For the coming of Ormuzd, the Light and Life Bringer,
the leaf slept folded, the butterfly was hidden, the germ concealed,
while the sun swept upwards towards Aries.
There is nothing so wearying as a long frost - the endless monotony, which
makes one think that the very fault we usually find with our climate - its
changeableness - is in reality its best quality. Rain, mist,
gales - anything; give us anything but weary, weary frost. But having once
fixed its mind, the weather will not listen to the usual signs of
alteration.
The larks sang at last high up against the grey cloud over the
frost-bound earth. They could not wait longer; love was strong in their
little hearts - stronger than the winter.

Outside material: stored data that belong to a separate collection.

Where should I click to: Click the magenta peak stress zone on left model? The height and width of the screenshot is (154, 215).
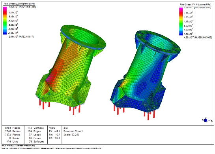[48, 80]
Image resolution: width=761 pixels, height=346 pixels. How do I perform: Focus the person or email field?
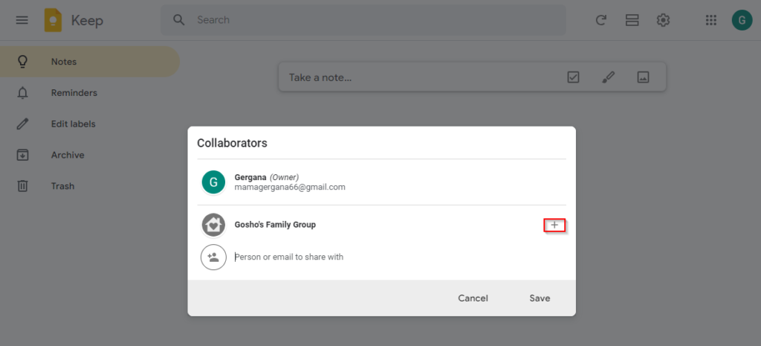pyautogui.click(x=398, y=257)

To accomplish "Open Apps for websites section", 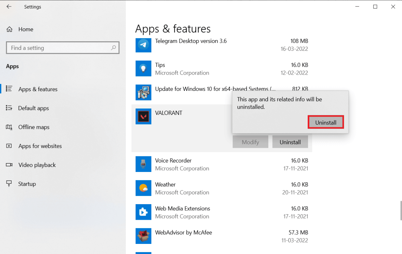I will point(40,146).
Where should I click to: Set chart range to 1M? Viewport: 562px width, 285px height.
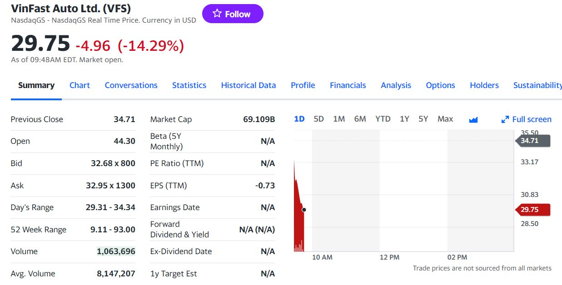338,119

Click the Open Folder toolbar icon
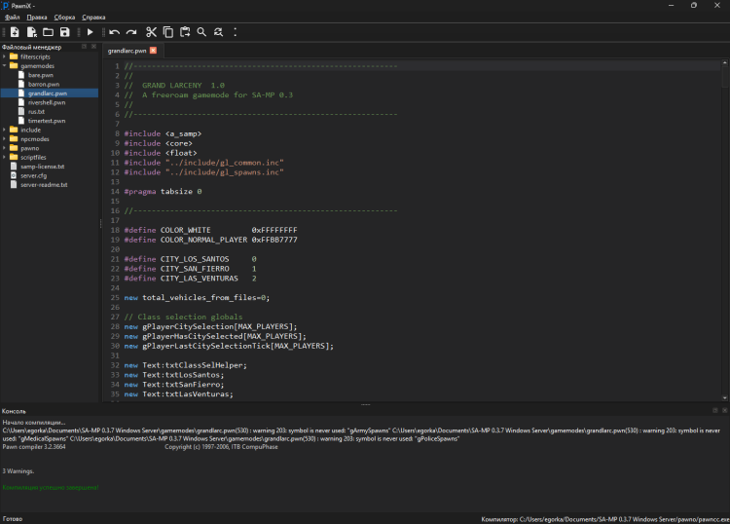[x=48, y=32]
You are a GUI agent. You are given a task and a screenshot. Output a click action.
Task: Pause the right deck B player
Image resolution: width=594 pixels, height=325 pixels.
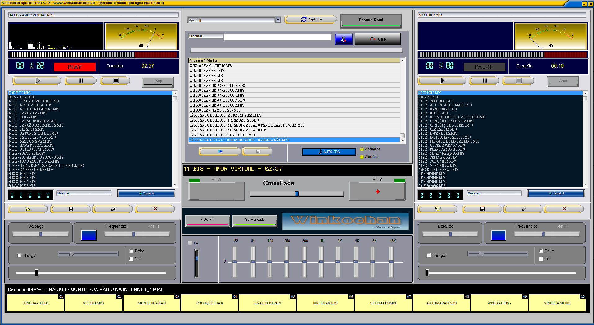coord(484,81)
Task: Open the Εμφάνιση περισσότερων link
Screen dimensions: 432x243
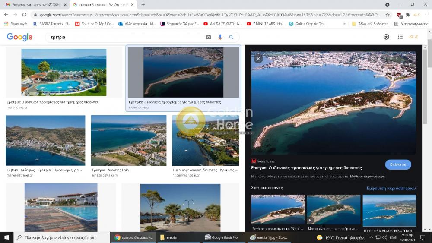Action: 391,188
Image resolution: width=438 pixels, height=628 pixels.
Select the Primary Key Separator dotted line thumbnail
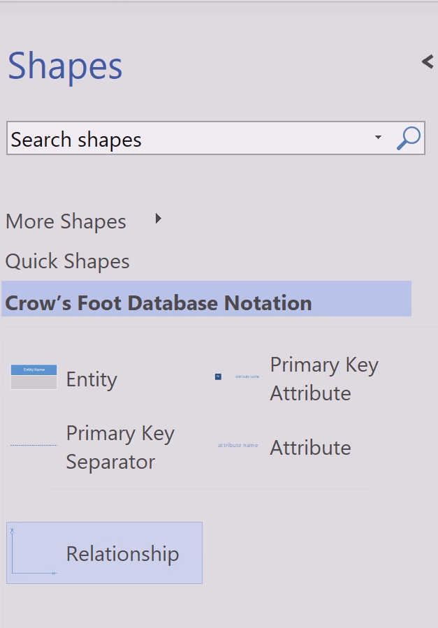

After a while the
hedge-sparrows, too, began to sing on the top of the gorse-hedge about
the garden. By-and-by a chaffinch boldly raised his voice, ending with
the old story, 'Sweet, will you, will you kiss - me - dear?' Then there
came a hoar-frost, and the earth, which had been black, became white, as
its evaporated vapours began to gather and drops of rain to fall. Even
then the obstinate weather refused to quite yield, wrapping its cloak, as
it were, around it in bitter enmity. But in a day or two white clouds lit
up with sunshine appeared drifting over from the southward, and that was
the end.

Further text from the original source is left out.